HtComp

Current trends in computer architecture are increasingly moving towards heterogeneous platforms, i.e. systems made of different computational units, including general-purpose processors, special-purpose units, i.e. digital signal processors (DSPs) or graphics processing units (GPUs), co-processors or custom acceleration logic, i.e. application-specific circuits, often implemented on field-programmable gate arrays (FPGAs). In particular, during the very recent years many innovative companies, including Convey, Maxeler, SRC, Nimbix, have introduced FPGA-based heterogeneous platforms, used in a large range of applications, e.g. medical image processing, bioinformatics, genomics research, DNA sequence search, etc., with speedups in the range of 10x to 100x.

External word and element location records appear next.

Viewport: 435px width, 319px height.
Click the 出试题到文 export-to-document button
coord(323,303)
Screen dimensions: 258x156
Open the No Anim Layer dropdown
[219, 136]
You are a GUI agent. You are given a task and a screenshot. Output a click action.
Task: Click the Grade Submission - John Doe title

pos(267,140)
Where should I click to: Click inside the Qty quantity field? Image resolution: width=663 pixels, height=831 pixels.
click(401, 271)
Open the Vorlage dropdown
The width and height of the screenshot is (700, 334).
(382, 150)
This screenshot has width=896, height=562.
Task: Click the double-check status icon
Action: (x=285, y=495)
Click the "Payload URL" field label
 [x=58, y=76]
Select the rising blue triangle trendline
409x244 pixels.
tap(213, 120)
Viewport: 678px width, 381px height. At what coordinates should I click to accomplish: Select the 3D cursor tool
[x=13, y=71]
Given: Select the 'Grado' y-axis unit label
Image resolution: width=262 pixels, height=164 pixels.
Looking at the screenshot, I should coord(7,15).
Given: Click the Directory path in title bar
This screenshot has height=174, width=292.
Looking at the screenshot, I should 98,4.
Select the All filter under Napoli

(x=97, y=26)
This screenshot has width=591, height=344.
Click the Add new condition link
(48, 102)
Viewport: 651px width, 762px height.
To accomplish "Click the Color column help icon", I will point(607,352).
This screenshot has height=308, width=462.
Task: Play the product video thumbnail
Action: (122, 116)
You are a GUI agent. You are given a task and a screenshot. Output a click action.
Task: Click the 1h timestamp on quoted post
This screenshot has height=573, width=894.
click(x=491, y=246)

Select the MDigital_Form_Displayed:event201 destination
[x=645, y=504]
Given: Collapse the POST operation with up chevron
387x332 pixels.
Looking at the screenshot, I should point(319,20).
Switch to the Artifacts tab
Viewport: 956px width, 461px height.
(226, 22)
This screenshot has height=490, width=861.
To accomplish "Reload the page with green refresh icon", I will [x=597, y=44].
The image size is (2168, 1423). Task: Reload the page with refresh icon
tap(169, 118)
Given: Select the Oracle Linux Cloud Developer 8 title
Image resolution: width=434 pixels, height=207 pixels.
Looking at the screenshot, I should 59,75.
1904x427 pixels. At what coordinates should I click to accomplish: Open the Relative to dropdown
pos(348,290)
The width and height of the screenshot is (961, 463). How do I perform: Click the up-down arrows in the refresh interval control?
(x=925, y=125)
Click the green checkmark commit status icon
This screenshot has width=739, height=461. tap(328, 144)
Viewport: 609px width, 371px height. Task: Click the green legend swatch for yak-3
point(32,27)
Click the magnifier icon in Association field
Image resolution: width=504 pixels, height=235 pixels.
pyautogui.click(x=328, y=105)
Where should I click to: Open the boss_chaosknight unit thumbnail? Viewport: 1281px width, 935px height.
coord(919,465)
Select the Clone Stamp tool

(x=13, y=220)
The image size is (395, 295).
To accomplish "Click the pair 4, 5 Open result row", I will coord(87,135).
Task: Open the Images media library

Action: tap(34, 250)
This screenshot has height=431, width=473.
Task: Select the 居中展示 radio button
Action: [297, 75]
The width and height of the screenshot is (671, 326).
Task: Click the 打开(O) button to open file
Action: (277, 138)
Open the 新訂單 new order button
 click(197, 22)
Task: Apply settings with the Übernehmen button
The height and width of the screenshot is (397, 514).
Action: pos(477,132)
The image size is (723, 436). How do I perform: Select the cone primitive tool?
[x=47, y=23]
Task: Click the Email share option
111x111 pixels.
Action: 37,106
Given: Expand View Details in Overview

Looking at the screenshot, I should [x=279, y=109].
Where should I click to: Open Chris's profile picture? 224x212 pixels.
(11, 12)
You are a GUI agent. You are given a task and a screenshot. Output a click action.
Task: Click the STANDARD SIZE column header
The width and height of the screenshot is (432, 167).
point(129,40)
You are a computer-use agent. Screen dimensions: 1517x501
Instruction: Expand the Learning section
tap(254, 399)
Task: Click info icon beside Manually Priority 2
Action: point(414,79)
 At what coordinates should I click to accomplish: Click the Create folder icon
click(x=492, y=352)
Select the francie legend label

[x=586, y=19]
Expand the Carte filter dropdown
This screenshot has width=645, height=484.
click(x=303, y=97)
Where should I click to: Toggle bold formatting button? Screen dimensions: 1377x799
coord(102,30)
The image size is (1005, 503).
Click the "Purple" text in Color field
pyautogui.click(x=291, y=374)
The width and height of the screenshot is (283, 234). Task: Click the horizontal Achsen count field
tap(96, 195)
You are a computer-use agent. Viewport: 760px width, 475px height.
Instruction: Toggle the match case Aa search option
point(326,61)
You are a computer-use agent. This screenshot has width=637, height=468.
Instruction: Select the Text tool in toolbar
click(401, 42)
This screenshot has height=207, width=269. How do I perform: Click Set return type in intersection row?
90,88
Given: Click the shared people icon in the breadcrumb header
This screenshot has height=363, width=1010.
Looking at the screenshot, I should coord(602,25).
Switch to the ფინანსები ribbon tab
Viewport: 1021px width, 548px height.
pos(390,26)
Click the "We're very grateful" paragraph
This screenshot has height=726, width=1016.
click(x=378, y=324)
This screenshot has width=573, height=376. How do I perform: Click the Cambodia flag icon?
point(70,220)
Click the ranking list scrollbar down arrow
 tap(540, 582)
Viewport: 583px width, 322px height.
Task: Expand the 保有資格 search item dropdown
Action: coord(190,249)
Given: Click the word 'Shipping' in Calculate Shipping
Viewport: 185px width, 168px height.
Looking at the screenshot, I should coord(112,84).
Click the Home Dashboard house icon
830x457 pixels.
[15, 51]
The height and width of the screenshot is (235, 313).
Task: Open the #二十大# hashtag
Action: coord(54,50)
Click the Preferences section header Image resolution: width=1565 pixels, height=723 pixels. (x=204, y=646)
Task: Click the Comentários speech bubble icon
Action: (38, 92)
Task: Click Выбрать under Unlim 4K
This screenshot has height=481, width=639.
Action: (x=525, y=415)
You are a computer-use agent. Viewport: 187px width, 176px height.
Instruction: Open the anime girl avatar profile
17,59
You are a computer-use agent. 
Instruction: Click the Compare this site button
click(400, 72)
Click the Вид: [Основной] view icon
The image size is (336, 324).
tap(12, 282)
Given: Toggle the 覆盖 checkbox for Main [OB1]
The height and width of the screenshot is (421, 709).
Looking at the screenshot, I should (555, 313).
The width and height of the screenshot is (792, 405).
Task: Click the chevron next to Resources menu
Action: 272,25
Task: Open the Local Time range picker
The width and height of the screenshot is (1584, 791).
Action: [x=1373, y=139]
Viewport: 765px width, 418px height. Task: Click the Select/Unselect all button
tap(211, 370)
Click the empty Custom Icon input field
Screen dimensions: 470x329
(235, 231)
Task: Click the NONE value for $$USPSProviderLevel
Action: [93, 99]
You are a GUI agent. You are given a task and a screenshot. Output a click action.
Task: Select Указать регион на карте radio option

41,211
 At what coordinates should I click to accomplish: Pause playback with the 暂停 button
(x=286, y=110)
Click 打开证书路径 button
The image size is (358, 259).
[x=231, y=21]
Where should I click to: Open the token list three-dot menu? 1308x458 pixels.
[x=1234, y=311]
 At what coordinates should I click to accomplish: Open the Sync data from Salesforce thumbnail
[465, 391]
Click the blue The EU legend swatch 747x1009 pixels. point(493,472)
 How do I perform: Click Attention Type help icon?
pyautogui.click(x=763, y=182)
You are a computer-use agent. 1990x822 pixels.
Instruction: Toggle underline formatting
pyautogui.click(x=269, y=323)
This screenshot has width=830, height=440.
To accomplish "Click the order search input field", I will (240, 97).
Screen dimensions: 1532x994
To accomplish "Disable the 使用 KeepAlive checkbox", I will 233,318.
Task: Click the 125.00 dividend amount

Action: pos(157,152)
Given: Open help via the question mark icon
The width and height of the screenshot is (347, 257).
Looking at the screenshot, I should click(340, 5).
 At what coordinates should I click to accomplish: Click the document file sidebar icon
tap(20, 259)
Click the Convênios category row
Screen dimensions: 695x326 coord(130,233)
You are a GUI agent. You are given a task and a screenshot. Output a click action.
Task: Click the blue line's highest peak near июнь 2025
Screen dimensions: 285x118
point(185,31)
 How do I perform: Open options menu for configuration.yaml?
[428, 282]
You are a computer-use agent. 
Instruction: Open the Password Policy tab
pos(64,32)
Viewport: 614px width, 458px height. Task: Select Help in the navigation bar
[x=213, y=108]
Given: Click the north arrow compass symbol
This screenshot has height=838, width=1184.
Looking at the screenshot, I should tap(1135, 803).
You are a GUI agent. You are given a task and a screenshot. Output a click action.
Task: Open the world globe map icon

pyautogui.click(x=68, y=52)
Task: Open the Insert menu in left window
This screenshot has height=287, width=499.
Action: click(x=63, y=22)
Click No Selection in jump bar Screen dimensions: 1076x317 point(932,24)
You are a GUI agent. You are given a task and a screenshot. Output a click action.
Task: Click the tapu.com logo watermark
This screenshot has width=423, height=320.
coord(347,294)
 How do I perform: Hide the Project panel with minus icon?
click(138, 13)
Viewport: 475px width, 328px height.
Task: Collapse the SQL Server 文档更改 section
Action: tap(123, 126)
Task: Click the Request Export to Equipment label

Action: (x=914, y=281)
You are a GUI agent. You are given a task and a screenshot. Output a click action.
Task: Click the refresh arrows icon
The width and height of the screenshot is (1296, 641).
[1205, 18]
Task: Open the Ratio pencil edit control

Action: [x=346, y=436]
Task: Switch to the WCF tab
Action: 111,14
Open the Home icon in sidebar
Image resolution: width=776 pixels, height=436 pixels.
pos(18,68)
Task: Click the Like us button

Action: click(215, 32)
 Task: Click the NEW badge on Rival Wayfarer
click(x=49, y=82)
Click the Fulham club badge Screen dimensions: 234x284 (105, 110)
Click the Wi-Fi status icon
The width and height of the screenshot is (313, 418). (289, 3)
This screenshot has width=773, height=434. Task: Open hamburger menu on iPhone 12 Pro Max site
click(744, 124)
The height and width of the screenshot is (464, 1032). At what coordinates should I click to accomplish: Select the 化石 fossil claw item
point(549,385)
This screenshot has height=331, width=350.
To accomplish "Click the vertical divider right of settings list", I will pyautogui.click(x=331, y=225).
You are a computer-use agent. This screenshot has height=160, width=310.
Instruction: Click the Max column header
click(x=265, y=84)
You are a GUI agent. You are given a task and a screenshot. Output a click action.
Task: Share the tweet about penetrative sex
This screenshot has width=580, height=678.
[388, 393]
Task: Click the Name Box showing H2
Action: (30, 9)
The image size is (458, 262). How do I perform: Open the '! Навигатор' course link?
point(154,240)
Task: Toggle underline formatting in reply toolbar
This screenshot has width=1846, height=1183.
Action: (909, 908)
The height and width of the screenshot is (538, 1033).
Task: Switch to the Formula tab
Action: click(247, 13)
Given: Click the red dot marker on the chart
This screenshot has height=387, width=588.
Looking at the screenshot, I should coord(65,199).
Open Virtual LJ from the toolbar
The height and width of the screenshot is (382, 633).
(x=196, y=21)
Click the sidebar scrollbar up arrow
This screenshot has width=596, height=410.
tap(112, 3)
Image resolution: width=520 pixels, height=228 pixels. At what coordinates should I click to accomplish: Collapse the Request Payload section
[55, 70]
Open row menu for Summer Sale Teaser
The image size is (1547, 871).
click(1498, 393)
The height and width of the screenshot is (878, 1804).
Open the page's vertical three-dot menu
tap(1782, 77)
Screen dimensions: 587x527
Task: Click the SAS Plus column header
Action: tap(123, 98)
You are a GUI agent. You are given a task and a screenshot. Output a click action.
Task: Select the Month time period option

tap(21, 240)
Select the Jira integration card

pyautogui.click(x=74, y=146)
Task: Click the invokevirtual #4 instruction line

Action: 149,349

While the potential for improved performance essentially lies in the platform heterogeneity, programming such next-generation machines is extremely difficult as it requires architecture-specific code, increasing the complexity and decreasing the portability of applications on different machines. For FPGA-based hardware acceleration the challenges at the programmability levels are even tougher, as they require the developer to be, in principle, a highly-skilled hardware designer knowing low-level hardware description languages such as VHDL or Verilog. We collectively indicate these challenges as the programmability wall. By failing to tackle this wall, we will miss the opportunity to completely exploit the computational power offered by future heterogeneous platforms, as we will restrict it to a limited élite of highly-skilled parallel programmers/hardware designers, excluding the vast majority of potential HPC users: biologists, engineers, computational chemistry scientists, etc.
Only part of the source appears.